PROMPT
Please render the records below as a Markdown table with two columns, Row and Line, giving each line its own numbered row and leaving out blank lines.
── INPUT FOR THIS TASK
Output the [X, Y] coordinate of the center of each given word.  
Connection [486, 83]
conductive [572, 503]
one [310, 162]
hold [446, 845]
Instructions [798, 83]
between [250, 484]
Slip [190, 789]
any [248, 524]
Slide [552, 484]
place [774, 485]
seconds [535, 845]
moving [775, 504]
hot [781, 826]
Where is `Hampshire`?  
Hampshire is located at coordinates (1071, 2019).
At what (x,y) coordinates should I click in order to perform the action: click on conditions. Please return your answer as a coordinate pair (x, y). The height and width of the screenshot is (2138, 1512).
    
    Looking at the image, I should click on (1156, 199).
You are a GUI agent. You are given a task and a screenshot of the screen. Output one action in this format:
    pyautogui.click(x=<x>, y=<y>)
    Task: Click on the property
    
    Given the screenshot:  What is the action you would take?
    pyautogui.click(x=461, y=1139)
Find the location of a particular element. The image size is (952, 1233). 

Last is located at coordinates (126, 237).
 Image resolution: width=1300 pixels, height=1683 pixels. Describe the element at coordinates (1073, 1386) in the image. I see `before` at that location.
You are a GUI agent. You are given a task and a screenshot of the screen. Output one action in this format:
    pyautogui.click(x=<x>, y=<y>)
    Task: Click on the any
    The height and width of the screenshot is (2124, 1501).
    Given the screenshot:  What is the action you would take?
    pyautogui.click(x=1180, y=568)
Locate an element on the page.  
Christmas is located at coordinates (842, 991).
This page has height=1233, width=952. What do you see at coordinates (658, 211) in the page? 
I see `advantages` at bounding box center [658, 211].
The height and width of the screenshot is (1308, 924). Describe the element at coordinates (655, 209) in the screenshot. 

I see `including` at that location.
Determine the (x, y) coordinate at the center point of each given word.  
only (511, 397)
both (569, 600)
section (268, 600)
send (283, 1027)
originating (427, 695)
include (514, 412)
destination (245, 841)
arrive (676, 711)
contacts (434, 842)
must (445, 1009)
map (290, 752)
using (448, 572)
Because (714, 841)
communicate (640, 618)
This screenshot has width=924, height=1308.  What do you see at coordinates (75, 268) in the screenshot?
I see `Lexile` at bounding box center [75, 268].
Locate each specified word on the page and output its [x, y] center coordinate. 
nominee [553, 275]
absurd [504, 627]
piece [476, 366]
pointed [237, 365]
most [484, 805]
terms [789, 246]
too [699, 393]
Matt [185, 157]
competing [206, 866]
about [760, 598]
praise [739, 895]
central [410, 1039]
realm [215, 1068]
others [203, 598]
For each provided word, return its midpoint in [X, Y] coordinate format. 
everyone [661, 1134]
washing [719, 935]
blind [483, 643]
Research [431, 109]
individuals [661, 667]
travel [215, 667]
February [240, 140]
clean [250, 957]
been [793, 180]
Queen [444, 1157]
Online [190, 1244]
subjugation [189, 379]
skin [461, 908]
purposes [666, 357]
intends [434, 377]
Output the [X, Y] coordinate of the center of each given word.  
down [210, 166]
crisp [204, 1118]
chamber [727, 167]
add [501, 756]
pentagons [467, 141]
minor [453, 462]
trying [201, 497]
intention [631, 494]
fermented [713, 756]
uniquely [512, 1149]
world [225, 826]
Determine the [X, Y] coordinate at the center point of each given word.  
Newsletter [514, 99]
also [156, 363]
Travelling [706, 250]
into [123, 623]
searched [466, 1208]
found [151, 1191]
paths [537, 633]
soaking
────
ANSWER TO THE TASK
| Row | Line |
|---|---|
| 1 | Output the [X, Y] coordinate of the center of each given word.   |
| 2 | Connection [486, 83] |
| 3 | conductive [572, 503] |
| 4 | one [310, 162] |
| 5 | hold [446, 845] |
| 6 | Instructions [798, 83] |
| 7 | between [250, 484] |
| 8 | Slip [190, 789] |
| 9 | any [248, 524] |
| 10 | Slide [552, 484] |
| 11 | place [774, 485] |
| 12 | seconds [535, 845] |
| 13 | moving [775, 504] |
| 14 | hot [781, 826] |
| 15 | Where is `Hampshire`?   |
| 16 | Hampshire is located at coordinates (1071, 2019). |
| 17 | At what (x,y) coordinates should I click in order to perform the action: click on conditions. Please return your answer as a coordinate pair (x, y). The height and width of the screenshot is (2138, 1512). |
| 18 |     Looking at the image, I should click on (1156, 199). |
| 19 | You are a GUI agent. You are given a task and a screenshot of the screen. Output one action in this format: |
| 20 |     pyautogui.click(x=<x>, y=<y>) |
| 21 |     Task: Click on the property |
| 22 |     Given the screenshot:  What is the action you would take? |
| 23 |     pyautogui.click(x=461, y=1139) |
| 24 | Find the location of a particular element. The image size is (952, 1233).  |
| 25 | Last is located at coordinates (126, 237). |
| 26 |  Image resolution: width=1300 pixels, height=1683 pixels. Describe the element at coordinates (1073, 1386) in the image. I see `before` at that location. |
| 27 | You are a GUI agent. You are given a task and a screenshot of the screen. Output one action in this format: |
| 28 |     pyautogui.click(x=<x>, y=<y>) |
| 29 |     Task: Click on the any |
| 30 |     The height and width of the screenshot is (2124, 1501). |
| 31 |     Given the screenshot:  What is the action you would take? |
| 32 |     pyautogui.click(x=1180, y=568) |
| 33 | Locate an element on the page.   |
| 34 | Christmas is located at coordinates (842, 991). |
| 35 | This page has height=1233, width=952. What do you see at coordinates (658, 211) in the page?  |
| 36 | I see `advantages` at bounding box center [658, 211]. |
| 37 | The height and width of the screenshot is (1308, 924). Describe the element at coordinates (655, 209) in the screenshot.  |
| 38 | I see `including` at that location. |
| 39 | Determine the (x, y) coordinate at the center point of each given word.   |
| 40 | only (511, 397) |
| 41 | both (569, 600) |
| 42 | section (268, 600) |
| 43 | send (283, 1027) |
| 44 | originating (427, 695) |
| 45 | include (514, 412) |
| 46 | destination (245, 841) |
| 47 | arrive (676, 711) |
| 48 | contacts (434, 842) |
| 49 | must (445, 1009) |
| 50 | map (290, 752) |
| 51 | using (448, 572) |
| 52 | Because (714, 841) |
| 53 | communicate (640, 618) |
| 54 | This screenshot has width=924, height=1308.  What do you see at coordinates (75, 268) in the screenshot? |
| 55 | I see `Lexile` at bounding box center [75, 268]. |
| 56 | Locate each specified word on the page and output its [x, y] center coordinate.  |
| 57 | nominee [553, 275] |
| 58 | absurd [504, 627] |
| 59 | piece [476, 366] |
| 60 | pointed [237, 365] |
| 61 | most [484, 805] |
| 62 | terms [789, 246] |
| 63 | too [699, 393] |
| 64 | Matt [185, 157] |
| 65 | competing [206, 866] |
| 66 | about [760, 598] |
| 67 | praise [739, 895] |
| 68 | central [410, 1039] |
| 69 | realm [215, 1068] |
| 70 | others [203, 598] |
| 71 | For each provided word, return its midpoint in [X, Y] coordinate format.  |
| 72 | everyone [661, 1134] |
| 73 | washing [719, 935] |
| 74 | blind [483, 643] |
| 75 | Research [431, 109] |
| 76 | individuals [661, 667] |
| 77 | travel [215, 667] |
| 78 | February [240, 140] |
| 79 | clean [250, 957] |
| 80 | been [793, 180] |
| 81 | Queen [444, 1157] |
| 82 | Online [190, 1244] |
| 83 | subjugation [189, 379] |
| 84 | skin [461, 908] |
| 85 | purposes [666, 357] |
| 86 | intends [434, 377] |
| 87 | Output the [X, Y] coordinate of the center of each given word.   |
| 88 | down [210, 166] |
| 89 | crisp [204, 1118] |
| 90 | chamber [727, 167] |
| 91 | add [501, 756] |
| 92 | pentagons [467, 141] |
| 93 | minor [453, 462] |
| 94 | trying [201, 497] |
| 95 | intention [631, 494] |
| 96 | fermented [713, 756] |
| 97 | uniquely [512, 1149] |
| 98 | world [225, 826] |
| 99 | Determine the [X, Y] coordinate at the center point of each given word.   |
| 100 | Newsletter [514, 99] |
| 101 | also [156, 363] |
| 102 | Travelling [706, 250] |
| 103 | into [123, 623] |
| 104 | searched [466, 1208] |
| 105 | found [151, 1191] |
| 106 | paths [537, 633] |
| 107 | soaking |